Doctors Give Out Prescription Drugs Like Candy

How easy are prescription drugs to obtain? While our parents' generation, the "baby boomers" had marijuana, we have medicinal pills.

The Los Angeles Times wrote an article on the
accessibility of pills, as did the New York
Times. Now the Corsair will shed some light on why our generation is addicted to the medicine cabinet.

First and foremost, I do not commend in any way drug use, though I do understand why we use them. Most of the things we do in life are to get away from reality, whether we go to the movie's to watch a superhero save
the world or to Disneyland for the day
to remind yourself what it's like to be
a kid again.

Drugs can do the same. People use them in order to feel different, to feel a fantasy. It's the easiest thing activity to do, to take your drug and go for a ride.

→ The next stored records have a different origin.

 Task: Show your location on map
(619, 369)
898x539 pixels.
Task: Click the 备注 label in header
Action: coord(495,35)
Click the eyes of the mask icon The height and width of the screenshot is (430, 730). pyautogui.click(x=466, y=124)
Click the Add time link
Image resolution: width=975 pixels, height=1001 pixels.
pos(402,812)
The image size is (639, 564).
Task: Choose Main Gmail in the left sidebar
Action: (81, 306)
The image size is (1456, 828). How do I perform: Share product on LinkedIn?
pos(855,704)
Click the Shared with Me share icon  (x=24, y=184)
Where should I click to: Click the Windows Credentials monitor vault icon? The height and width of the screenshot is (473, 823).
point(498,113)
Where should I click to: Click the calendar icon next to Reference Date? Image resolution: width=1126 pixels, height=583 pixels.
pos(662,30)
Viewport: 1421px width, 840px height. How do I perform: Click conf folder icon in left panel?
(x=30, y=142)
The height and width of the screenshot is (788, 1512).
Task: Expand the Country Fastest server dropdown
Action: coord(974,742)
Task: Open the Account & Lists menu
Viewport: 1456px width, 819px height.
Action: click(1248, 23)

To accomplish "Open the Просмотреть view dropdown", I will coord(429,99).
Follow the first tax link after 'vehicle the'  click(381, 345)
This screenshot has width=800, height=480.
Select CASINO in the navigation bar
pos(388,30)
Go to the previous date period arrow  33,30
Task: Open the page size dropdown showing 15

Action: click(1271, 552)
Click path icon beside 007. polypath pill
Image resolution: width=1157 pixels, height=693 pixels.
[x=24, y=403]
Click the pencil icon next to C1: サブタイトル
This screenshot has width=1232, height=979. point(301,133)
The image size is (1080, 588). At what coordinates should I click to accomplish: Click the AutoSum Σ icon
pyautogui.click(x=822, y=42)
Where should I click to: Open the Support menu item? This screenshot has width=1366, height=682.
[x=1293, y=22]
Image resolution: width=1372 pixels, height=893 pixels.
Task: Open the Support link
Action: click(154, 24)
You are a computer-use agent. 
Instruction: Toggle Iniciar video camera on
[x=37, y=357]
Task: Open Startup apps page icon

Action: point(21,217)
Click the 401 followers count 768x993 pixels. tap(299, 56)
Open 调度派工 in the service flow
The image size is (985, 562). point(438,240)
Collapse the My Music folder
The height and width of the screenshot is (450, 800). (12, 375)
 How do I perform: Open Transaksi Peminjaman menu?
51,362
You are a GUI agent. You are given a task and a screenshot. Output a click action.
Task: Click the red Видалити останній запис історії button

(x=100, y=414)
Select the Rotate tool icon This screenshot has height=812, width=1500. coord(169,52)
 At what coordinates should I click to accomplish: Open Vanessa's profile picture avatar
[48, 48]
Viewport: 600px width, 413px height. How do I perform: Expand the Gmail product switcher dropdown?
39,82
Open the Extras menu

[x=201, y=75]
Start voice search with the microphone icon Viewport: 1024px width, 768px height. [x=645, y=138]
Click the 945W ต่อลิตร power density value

According to the LA Times article called "Youth's Drug of Choice? Prescription", the number of Americans
who reportedly abused prescription drugs last year far outnumbered those who abused Marijuana, the drug commonly known as a "gateway" to others.

The reason, in my opinion, is that they
are easier to obtain than harder drugs
such as Marijuana or even cocaine. You
don't have to call a dealer or ask your
friends to give you someone's number to give you the drugs. The medicine cabinet at home are full of pills for aches and pains that our parents have accumulated through out their lives.

You can also cross the border to Mexico
and buy as many pills as you want and bring them back illegally. The options are endless.

Either way, we're giving them out like candy. "They are so easy to get", says former SMC student Richard Hammer, "you can go to a doctor, say you have a pain of some sort, and the doctor will give a pain pill. So simple." Pills are all around us. In TV shows the news addiction is pain killers.

Celebrities are linked to oxy-coton and vicodine. It's becoming the new "cool" drug.
The ADD/ADHD craze has also given easy accessibility to prescription drugs.

Doctor's are giving out adder all like it's
going out style, telling parents it'll "fix"
their children and help them concentrate
on their school work.

I for one have been diagnosed with ADHD, and I never took my pills. I used to instead sell my pills to anyone who asked me too. I'm not saying, I'm proud of it, but I know how easy it is to get. Five dollars a pill was the asking price, and most of the kids
would just spend their lunch money to get that magical blue pill.

Prescription pills will always be easy to get. We sometimes actually need them. Cancer patients, stroke victims have moments after the treatments when they are in a lot of
pain, these medications help alleviate
that. They don't have to suffer.

How are doctors supposed to know if your
pain if real or if they are just feeding
a junky and their friends? They can't.

Parents don't lock their medicine cabinets and teenagers are always looking for the new way to get high.

Who knows where this new fad will take us, but we can agree on one thing: pills are as easy to get as a burger at McDonalds.